_LISTED ENTRIES:_
** START **
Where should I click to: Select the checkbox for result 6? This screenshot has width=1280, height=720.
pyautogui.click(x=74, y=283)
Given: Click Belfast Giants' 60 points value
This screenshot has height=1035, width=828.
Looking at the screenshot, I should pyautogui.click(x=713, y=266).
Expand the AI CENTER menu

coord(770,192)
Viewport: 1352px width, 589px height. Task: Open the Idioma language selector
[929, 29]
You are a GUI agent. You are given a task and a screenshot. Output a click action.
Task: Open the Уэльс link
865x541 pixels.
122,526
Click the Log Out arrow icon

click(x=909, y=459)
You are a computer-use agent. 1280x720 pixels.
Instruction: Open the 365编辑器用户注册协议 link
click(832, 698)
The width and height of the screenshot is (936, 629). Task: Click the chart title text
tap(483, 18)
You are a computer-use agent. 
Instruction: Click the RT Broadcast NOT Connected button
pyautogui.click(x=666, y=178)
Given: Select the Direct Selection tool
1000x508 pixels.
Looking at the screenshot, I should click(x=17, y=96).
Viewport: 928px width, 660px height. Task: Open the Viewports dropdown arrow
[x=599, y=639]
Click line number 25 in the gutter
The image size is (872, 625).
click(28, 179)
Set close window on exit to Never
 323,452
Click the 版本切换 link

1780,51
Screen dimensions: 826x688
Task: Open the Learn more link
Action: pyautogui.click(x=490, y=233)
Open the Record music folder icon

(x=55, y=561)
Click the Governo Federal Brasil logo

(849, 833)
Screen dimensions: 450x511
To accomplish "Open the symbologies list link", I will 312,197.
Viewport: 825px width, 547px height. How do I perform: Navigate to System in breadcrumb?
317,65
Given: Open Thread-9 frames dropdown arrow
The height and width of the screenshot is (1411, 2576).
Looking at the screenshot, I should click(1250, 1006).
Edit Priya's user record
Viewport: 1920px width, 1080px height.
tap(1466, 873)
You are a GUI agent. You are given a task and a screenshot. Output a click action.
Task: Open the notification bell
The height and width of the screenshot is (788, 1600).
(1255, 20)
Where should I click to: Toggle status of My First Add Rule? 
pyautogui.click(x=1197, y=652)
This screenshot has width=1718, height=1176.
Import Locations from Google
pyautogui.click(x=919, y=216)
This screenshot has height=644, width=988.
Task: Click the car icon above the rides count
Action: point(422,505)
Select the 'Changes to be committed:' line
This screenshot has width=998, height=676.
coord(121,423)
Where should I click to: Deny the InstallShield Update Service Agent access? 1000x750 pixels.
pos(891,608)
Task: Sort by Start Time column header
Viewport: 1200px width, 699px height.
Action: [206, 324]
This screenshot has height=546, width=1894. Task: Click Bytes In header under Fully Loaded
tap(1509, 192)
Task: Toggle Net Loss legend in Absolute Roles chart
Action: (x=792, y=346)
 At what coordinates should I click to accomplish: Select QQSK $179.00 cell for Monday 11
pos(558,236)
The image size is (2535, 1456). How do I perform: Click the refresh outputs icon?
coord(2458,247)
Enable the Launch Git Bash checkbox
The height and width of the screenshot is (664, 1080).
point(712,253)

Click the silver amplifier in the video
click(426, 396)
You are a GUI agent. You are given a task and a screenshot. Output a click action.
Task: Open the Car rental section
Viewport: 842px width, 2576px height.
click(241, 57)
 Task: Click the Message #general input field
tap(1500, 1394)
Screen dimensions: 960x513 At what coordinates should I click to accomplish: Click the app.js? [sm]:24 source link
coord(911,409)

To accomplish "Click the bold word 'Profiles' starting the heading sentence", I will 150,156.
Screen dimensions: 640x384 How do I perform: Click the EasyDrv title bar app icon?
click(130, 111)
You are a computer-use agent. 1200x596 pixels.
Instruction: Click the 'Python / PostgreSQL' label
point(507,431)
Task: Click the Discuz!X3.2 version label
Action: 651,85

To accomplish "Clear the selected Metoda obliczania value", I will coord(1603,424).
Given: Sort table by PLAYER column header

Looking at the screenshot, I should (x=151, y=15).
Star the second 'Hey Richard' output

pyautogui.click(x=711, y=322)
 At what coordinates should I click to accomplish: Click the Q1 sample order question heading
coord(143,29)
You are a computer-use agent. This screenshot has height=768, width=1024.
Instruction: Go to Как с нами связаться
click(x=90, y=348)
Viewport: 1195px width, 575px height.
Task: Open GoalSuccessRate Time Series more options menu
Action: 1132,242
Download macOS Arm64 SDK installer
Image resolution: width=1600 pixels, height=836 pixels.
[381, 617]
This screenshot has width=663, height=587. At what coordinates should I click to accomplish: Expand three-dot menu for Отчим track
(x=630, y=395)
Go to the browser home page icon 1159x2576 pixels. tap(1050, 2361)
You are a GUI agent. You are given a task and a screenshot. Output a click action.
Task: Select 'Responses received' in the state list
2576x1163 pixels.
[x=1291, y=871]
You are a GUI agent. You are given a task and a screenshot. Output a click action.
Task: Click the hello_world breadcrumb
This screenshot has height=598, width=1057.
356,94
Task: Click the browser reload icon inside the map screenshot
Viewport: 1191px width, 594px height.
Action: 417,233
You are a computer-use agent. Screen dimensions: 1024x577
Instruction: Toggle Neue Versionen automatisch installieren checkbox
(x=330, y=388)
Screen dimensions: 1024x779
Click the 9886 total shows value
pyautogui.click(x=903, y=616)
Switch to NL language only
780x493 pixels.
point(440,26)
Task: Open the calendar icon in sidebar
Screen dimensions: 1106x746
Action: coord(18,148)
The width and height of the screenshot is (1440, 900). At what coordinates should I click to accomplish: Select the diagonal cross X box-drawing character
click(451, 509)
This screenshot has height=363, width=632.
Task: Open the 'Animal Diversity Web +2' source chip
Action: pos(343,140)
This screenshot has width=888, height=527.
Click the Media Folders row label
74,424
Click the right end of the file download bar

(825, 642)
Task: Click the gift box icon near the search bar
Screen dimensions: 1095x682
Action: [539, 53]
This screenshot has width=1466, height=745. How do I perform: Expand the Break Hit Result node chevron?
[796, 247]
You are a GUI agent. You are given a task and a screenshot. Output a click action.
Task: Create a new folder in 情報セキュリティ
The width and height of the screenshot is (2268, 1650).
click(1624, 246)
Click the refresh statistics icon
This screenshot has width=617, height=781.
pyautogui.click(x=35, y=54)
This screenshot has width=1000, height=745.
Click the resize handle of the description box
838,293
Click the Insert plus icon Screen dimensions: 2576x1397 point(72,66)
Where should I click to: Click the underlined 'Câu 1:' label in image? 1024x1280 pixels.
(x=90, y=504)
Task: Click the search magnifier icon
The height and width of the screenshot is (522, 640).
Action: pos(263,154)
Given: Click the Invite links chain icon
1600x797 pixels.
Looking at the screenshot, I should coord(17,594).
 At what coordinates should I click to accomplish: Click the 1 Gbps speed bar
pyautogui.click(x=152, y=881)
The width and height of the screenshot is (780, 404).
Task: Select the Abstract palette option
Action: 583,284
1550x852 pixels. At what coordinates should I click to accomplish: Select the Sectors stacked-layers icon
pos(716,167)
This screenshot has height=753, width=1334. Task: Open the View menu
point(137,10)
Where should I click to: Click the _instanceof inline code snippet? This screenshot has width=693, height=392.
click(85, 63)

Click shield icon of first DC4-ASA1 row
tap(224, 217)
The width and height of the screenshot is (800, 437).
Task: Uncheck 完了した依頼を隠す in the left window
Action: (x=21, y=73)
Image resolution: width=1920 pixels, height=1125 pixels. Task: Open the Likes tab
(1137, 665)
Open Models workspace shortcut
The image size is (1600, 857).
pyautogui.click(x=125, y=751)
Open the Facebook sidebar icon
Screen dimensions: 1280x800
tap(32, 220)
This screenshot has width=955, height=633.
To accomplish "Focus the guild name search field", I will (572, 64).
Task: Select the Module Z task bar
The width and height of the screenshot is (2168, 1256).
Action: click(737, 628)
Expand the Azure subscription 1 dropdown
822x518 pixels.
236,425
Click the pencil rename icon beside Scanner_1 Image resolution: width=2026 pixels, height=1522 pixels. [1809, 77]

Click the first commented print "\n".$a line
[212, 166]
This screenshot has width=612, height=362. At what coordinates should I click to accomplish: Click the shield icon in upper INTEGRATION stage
** END **
Copy the material verbatim, starting at the line that contains "I will 150,156." and stopping after the line that contains "Action: coord(18,148)".

To accomplish "Click the bold word 'Profiles' starting the heading sentence", I will 150,156.
Screen dimensions: 640x384 How do I perform: Click the EasyDrv title bar app icon?
click(130, 111)
You are a computer-use agent. 1200x596 pixels.
Instruction: Click the 'Python / PostgreSQL' label
point(507,431)
Task: Click the Discuz!X3.2 version label
Action: 651,85

To accomplish "Clear the selected Metoda obliczania value", I will coord(1603,424).
Given: Sort table by PLAYER column header

Looking at the screenshot, I should (x=151, y=15).
Star the second 'Hey Richard' output

pyautogui.click(x=711, y=322)
 At what coordinates should I click to accomplish: Click the Q1 sample order question heading
coord(143,29)
You are a computer-use agent. This screenshot has height=768, width=1024.
Instruction: Go to Как с нами связаться
click(x=90, y=348)
Viewport: 1195px width, 575px height.
Task: Open GoalSuccessRate Time Series more options menu
Action: 1132,242
Download macOS Arm64 SDK installer
Image resolution: width=1600 pixels, height=836 pixels.
[381, 617]
This screenshot has width=663, height=587. At what coordinates should I click to accomplish: Expand three-dot menu for Отчим track
(x=630, y=395)
Go to the browser home page icon 1159x2576 pixels. tap(1050, 2361)
You are a GUI agent. You are given a task and a screenshot. Output a click action.
Task: Select 'Responses received' in the state list
2576x1163 pixels.
[x=1291, y=871]
You are a GUI agent. You are given a task and a screenshot. Output a click action.
Task: Click the hello_world breadcrumb
This screenshot has height=598, width=1057.
356,94
Task: Click the browser reload icon inside the map screenshot
Viewport: 1191px width, 594px height.
Action: 417,233
You are a computer-use agent. Screen dimensions: 1024x577
Instruction: Toggle Neue Versionen automatisch installieren checkbox
(x=330, y=388)
Screen dimensions: 1024x779
Click the 9886 total shows value
pyautogui.click(x=903, y=616)
Switch to NL language only
780x493 pixels.
point(440,26)
Task: Open the calendar icon in sidebar
Screen dimensions: 1106x746
Action: coord(18,148)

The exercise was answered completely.